Given an array of intervals where intervals[i] = [starti, endi],
merge all overlapping intervals, and return an array of the non-overlapping intervals that
cover all the intervals in the input.
Example 1:
Input: intervals = [[1,3],[2,6],[8,10],[15,18]]
Output: [[1,6],[8,10],[15,18]]
Explanation: Since intervals [1,3] and [2,6] overlap, merge them into [1,6].
Example 2:
Input: intervals = [[1,4],[4,5]]
Output: [[1,5]]
Explanation: Intervals [1,4] and [4,5] are considered overlapping.
Example 3:
Input: intervals = [[4,7],[1,4]]
Output: [[1,7]]
Explanation: Intervals [1,4] and [4,7] are considered overlapping.
Solve Here: Leetcode 56
General Observations
Q. Are the intervals sorted by the start time?
A. No, the intervals are not guaranteed to be sorted by the start time.
Intuition
If intervals are in arranged in random order, each interval can overlap with any other
interval. However, if the intervals are sorted by start time, we can iterate through each
interval and compare it with the last merged interval in the result list to check for overlap.
How to Check if Two Intervals are Overlapping?
For two intervals A = [start1, end1] and B = [start2, end2] where start1 <= start2,
overlap exists if start2 <= end1.

How to Merge Two Intervals?
For two intervals A = [start1, end1] and B = [start2, end2] where start1 <= start2 (sorted)
and start2 <= end1 (overlapping), the merged interval is [start1, max(end1, end2)].

Algorithm
public int[][] merge(int[][] intervals) {
// Sort intervals in ascending order of their start time.
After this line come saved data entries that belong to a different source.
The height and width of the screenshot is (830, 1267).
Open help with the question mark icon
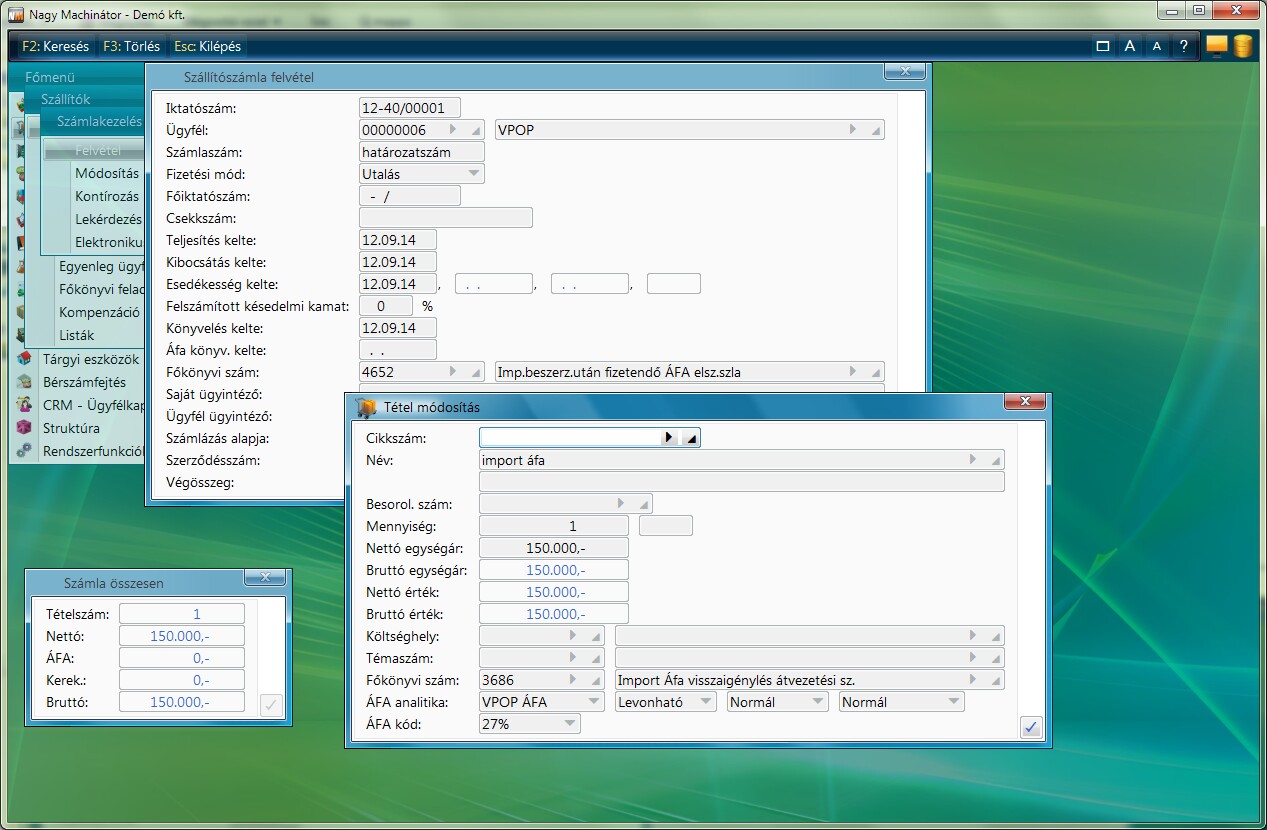1184,46
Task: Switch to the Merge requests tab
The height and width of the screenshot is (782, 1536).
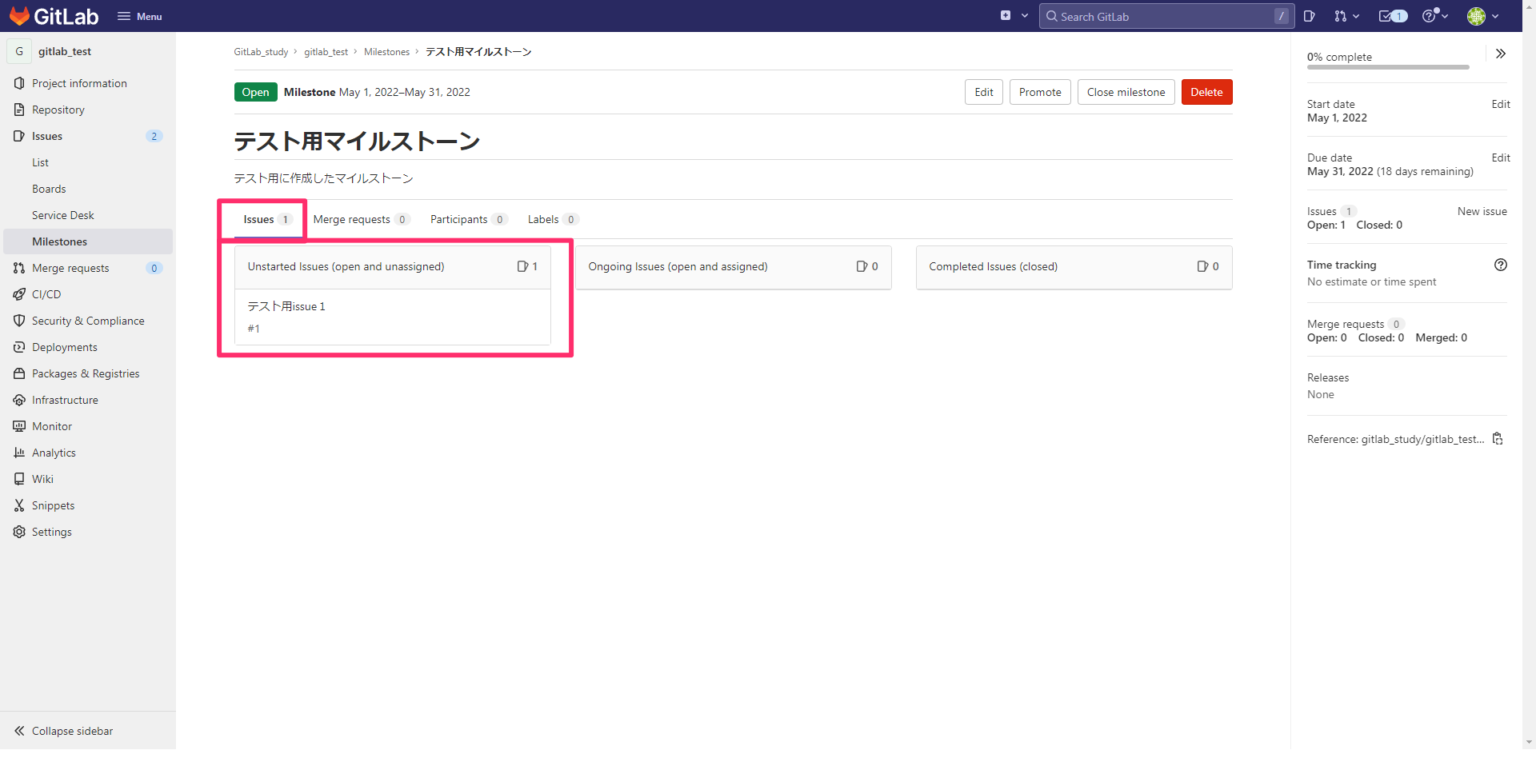Action: coord(354,219)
Arrays.sort(intervals, (a,b) -> Integer.compare(a[0], b[0])); // a[0] - b[0] can overflow when values are large
List<int[]> result = new ArrayList<>();
for(int[] interval: intervals) {
if(result.isEmpty()) {
result.add(interval);
} else {
int[] lastMerged = result.get(result.size() - 1);
// Check if current intervals starts with last merged interval ends (overlapping)
if (interval[0] <= lastMerged[1]) {
lastMerged[1] = Math.max(lastMerged[1], interval[1]);
} else {
result.add(interval);
}
}
}
return result.toArray(new int[result.size()][]);
}
Visualization
Start with the unsorted input: [[2,6],[1,3],[15,18],[8,10]].
Input intervals (unsorted)
Merged result
Time Complexity
We are only iterating over the intervals once. Hence, overall time complexity = O(n).
Space Complexity
In worst-case scenario (no overlapping intervals), the result array would store all n intervals.
Hence, overall space complexity = O(n).